Page 1 of 1

Deleting work (Hashed and Seq files) after job execution

Posted: Fri Mar 28, 2008 4:15 am
by clarcombe
We have a sequence calling a number of jobs which create several unique Hashed and text files for each file that is passed to the sequence.

We have been "asked" by production management to follow the McDonalds maxim and "Clean as we go".

From what I have read on this, executing a simple "CLEAR.FILE" at the end of the sequence will not be sufficient as the disk space is retained (even though the DATA.30 and OVER.30 are set to minimal limits).

I have thought about creating a routine at the end of the sequence which executes a series of Universe and Unix commands to delete the hashed files and text files.

Is this the best way to approach this ?

Posted: Fri Mar 28, 2008 4:18 am
by ArndW
If you do a CLEAR.FILE and then a "RESIZE {fname} * * *" the OVER.30 will also get set back to it's original size. If you have a MINIMUM.MODULO set your files will not shrink to a couple of Kb, either.

Posted: Fri Mar 28, 2008 4:57 am
by ray.wurlod
An after-job subroutine, or a routine or command (shell script) invoked from a job sequence, are the obvious choices. In either case you can pass a list of names of things to be deleted. Don't forget, in the case of dynamic hashed files, that you'll need a recursive deletion command.

Posted: Fri Mar 28, 2008 5:31 am
by clarcombe
Don't forget, in the case of dynamic hashed files, that you'll need a recursive deletion command.
Do you mean to delete the subdirectory and all its contents ?

Posted: Fri Mar 28, 2008 6:44 am
by chulett
Yes, he does... and that only for 'pathed' hashed files.

Re: Deleting work (Hashed and Seq files) after job execution

Posted: Fri Mar 28, 2008 11:14 am
by ganesh.soundar
Hope you are running in UNIX platform. If so use "rm" command with options available and place all the commands in a file. So the file will have the coding to remove all the files that are created. In Sequence you have an activity called Execute Command. Use that activity and make a call the the Shell script that is created.
Regards,
Raja Soundararajan
clarcombe wrote:We have a sequence calling a number of jobs which create several unique Hashed and text files for each file that is passed to the sequence.

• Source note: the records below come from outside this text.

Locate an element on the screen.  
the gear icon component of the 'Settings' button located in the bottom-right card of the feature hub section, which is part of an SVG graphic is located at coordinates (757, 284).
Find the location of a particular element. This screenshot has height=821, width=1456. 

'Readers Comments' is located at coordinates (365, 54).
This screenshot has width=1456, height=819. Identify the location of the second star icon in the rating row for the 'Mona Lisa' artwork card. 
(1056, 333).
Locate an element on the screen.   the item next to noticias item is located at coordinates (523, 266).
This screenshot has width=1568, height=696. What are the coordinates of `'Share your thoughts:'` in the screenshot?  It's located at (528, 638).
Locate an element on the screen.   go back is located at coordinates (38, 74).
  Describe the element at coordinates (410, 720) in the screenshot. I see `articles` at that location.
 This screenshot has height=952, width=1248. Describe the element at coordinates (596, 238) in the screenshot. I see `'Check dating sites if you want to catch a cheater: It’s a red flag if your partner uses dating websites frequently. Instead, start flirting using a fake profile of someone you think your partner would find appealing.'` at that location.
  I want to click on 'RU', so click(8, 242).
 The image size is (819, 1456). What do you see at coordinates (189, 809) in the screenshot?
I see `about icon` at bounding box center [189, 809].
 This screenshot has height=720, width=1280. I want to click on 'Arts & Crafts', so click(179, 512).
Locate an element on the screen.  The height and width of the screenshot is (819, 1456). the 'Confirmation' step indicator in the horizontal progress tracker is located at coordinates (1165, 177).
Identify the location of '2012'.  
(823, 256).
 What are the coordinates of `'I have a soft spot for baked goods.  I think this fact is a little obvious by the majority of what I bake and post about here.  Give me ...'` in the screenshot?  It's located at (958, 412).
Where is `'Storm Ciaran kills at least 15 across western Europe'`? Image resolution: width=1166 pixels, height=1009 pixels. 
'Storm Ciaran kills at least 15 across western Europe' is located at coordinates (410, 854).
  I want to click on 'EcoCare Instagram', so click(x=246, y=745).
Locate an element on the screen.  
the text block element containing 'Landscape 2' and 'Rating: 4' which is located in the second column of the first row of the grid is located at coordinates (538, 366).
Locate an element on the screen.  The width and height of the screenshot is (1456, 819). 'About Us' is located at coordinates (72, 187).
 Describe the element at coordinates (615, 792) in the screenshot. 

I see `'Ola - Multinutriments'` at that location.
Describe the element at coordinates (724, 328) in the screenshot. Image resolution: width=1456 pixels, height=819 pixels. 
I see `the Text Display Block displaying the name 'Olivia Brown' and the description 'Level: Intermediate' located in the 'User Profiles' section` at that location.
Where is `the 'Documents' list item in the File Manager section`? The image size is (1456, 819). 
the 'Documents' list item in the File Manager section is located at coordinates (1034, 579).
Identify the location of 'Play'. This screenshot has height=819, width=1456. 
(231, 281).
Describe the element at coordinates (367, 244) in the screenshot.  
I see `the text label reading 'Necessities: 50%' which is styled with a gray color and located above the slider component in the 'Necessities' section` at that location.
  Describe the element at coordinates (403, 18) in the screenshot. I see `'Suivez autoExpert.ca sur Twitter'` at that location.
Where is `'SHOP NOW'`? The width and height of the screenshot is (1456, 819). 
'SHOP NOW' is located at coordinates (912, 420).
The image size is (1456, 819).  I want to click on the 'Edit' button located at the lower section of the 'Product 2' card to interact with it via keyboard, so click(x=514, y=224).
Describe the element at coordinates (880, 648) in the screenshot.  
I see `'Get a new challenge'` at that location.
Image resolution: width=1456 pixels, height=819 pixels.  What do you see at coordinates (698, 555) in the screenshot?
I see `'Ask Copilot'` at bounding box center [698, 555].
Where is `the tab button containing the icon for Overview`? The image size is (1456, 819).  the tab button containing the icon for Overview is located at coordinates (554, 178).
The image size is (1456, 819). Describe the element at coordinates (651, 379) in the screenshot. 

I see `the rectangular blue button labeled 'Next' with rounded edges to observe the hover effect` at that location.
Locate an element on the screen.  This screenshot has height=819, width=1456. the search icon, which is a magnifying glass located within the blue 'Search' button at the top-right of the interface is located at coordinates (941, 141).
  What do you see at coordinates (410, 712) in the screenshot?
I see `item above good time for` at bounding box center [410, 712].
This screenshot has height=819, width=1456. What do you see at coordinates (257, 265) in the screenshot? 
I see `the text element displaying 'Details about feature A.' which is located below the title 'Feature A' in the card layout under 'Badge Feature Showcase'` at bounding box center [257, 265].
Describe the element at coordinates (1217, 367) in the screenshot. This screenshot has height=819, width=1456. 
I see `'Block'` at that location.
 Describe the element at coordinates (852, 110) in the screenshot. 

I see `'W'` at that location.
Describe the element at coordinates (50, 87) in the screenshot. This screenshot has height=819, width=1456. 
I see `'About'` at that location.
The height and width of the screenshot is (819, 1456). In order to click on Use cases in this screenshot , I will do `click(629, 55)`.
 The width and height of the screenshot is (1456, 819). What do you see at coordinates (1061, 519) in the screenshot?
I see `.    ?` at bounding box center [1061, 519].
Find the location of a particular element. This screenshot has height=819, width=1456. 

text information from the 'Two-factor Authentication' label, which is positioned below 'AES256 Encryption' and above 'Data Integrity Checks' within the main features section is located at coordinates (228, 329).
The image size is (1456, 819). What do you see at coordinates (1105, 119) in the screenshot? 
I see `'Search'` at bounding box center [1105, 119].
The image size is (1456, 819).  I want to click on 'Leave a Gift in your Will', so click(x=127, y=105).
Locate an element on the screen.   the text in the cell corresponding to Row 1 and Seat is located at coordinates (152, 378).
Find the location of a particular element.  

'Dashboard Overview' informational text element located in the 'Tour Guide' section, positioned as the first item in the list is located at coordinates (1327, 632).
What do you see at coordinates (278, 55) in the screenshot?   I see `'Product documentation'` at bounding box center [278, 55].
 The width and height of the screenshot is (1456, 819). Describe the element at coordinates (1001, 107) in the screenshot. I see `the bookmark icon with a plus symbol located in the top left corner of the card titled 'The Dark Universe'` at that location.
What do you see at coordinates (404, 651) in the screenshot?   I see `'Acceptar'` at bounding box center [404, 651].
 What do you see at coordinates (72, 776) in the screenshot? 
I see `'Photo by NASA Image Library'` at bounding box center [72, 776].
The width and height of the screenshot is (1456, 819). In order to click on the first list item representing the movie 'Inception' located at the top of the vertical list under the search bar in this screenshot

We have been "asked" by production management to follow the McDonalds maxim and "Clean as we go".

From what I have read on this, executing a simple "CLEAR.FILE" at the end of the sequence will not be sufficient as the disk space is retained (even though the DATA.30 and OVER.30 are set to minimal limits).

I have thought about creating a routine at the end of the sequence which executes a series of Universe and Unix commands to delete the hashed files and text files.

Is this the best way to approach this ?

Deleting Hashed Files

Posted: Fri Mar 28, 2008 4:34 pm
by ray.wurlod
If the hashed file was created in a project (account), use CREATE.FILE from within the DataStage environment.

If the hashed file was created as a dynamic hashed file in a directory, use a recursive delete command (rm -rf in UNIX, DEL /S in Windows). This deletes the three files DATA.30, OVER.30 and .Type30, as well as the directory that "is" the hashed file.

If the hashed file was created as a static hashed file in a directory you can use a non-recursive delete command, but the recursive one will work just as well.

If you have used SETFILE or any other means to create a VOC pointer to the deleted hashed file you need to delete that pointer. This is a regular query of the form

Code: Select all

DELETE FROM VOC WHERE "TYPE" in ('F','Q') AND "@ID" = 'hashedfilename';
Caution: Never used DELETE on VOC without a WHERE clause! Your project will immedately become unusable. The constraint on "TYPE" above is not strictly necessary - I include it as a safety measure.